In Italia lo si conosceva solamente per il suo Dragon Hoops, reportage autobiografico a fumetti, pubblicato nel 2020, in cui Yang usa il mondo del basket scolastico per farne sia analisi sociale che riflessione sul suo ruolo di artista, padre e marito in un paese complesso come gli Stati Uniti; ma ora Tunué fa un salto indietro e porta in libreria anche American Born Chinese, folgorante esordio dell’autore, datato 2006, capace di diventare primo graphic novel americano ad essere nominato e premiato in contesti letterari esterni al mondo del fumetto.

======

## Compito assegnato
Indica se ciascuna delle seguenti affermazioni concorda con il testo fornito, rispondendo sì o no e citando testualmente le parole decisive: 1. Dragon Hoops è stato pubblicato nel 2020. 2. In Dragon Hoops l'autore si serve del mondo del calcio giovanile. 3. American Born Chinese è l'esordio dell'autore.

## Estratti di dati
======

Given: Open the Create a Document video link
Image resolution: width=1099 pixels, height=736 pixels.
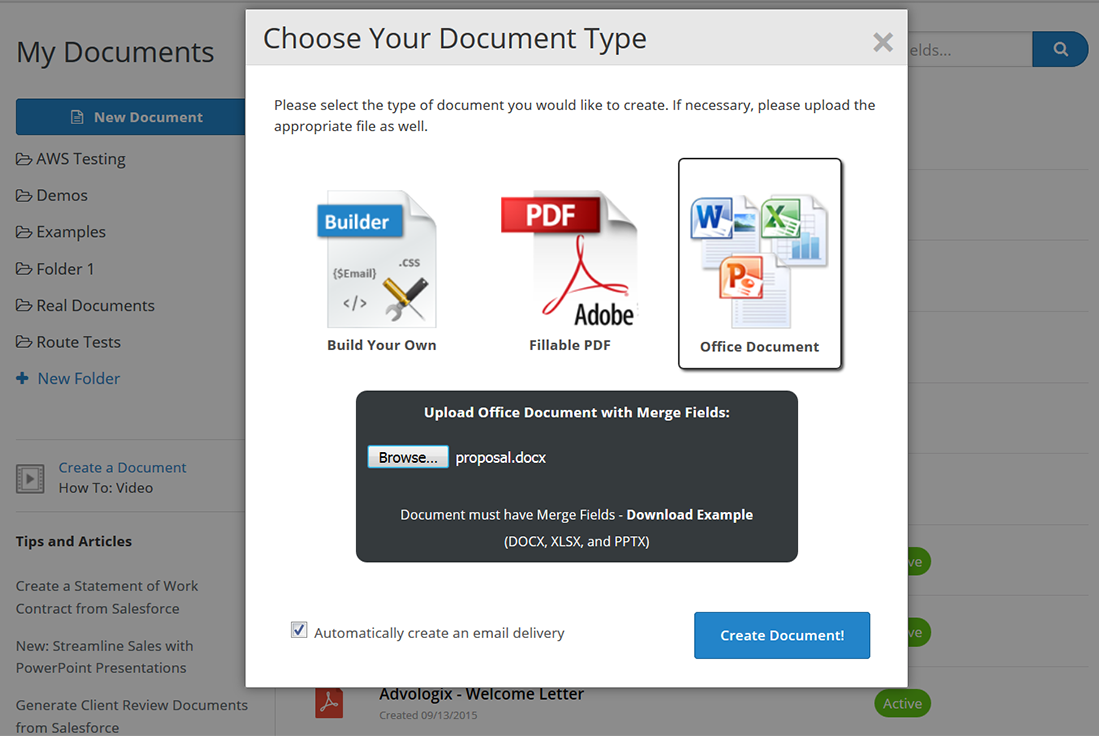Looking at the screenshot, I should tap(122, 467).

======

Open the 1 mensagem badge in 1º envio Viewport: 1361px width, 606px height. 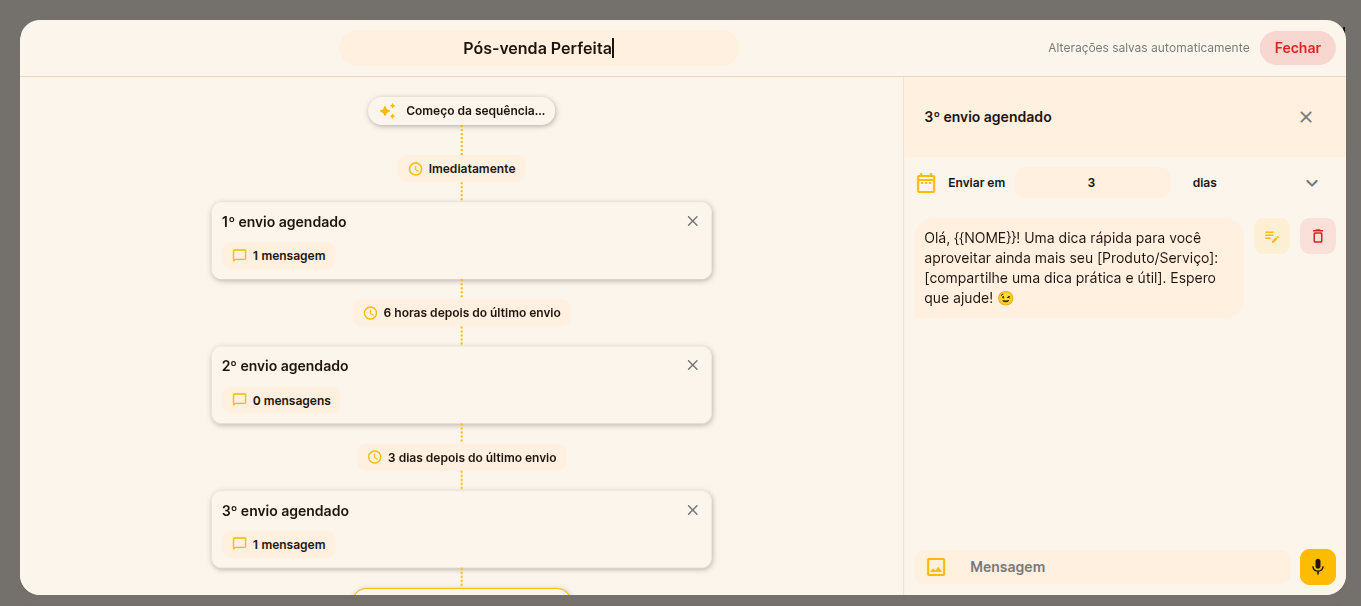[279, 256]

======

## Risposta al compito
1. Sì: «pubblicato nel 2020».
2. No: «Yang usa il mondo del basket scolastico».
3. Sì: «American Born Chinese, folgorante esordio dell’autore».